I feel your "pain!" I was like your oh with Angel! I can only assume its because I said I didn't really want to take him, that we would let them know! But that was because his father was "mean!" I don't know if Angel will ever really "bond" with me! But, he will occasionally get down from hubby's lap and come to mine, if I okay it! Hubby did all the fun stuff with him as a baby. I had to, and still do, all the discipline and training because I don't want him behaving poorly! 

Well, tonight he showed me just how spoiled he actually is! By hubby, that is! After dinner was finished, all the food and dishes were on the counter and I was sorting things out. He was getting anxious because he figured I wasn't going to give him anything! He is so right!! He went into the living room where hubby was and started barking and trying to get his attention to tell him that he needed to come to the kitchen QUICK before all the food was gone! He wanted hubby to give him some! What a stinker! My husband actually started to give him a green bean and was quickly reprimanded by me!! What is he, crazy! He can't do that! 

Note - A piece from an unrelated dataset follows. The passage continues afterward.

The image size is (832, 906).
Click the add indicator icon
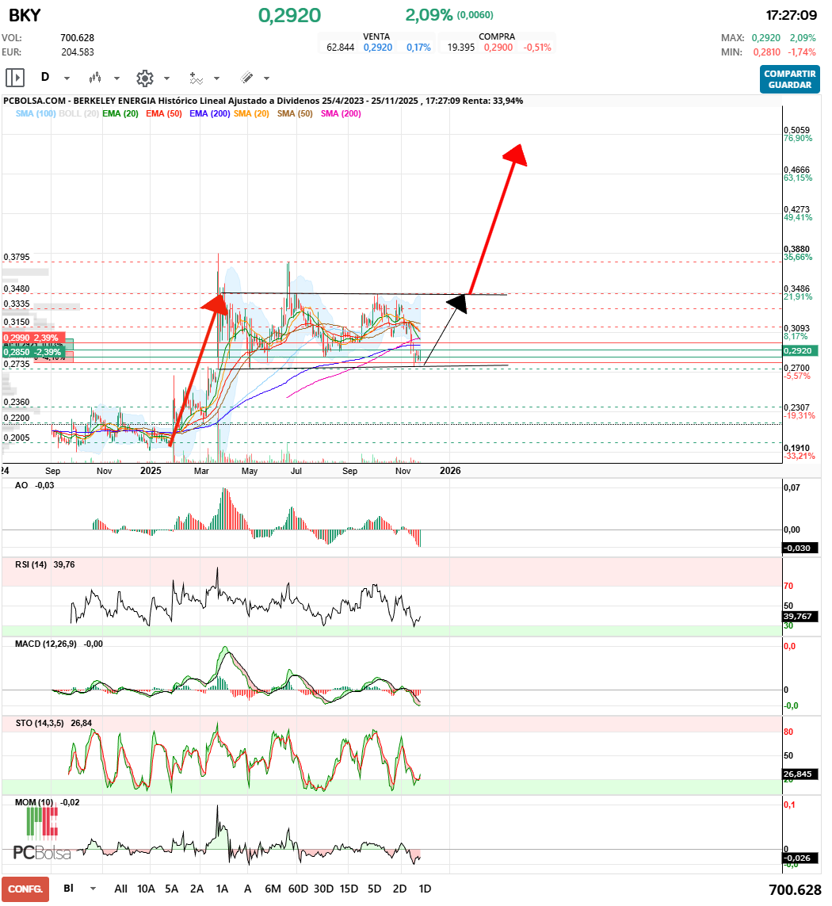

It is very frustrating for both parties! Just hang in there, things should work out! I was ready to rehome him because of how difficult it was to find a happy medium! Now Angel is 2 1/2 and he is so much better behaved! I still haven't been able to do anything about hubby! Hahahaha! 

Maybe you can try switching roles with you oh, at home. For instance, if you can't keep an eye on Winston or keep him entertained because you are making dinner, have oh make dinner and you can tend to Winston! 

Feel free to pm me anytime you need to vent! You are doing a great job!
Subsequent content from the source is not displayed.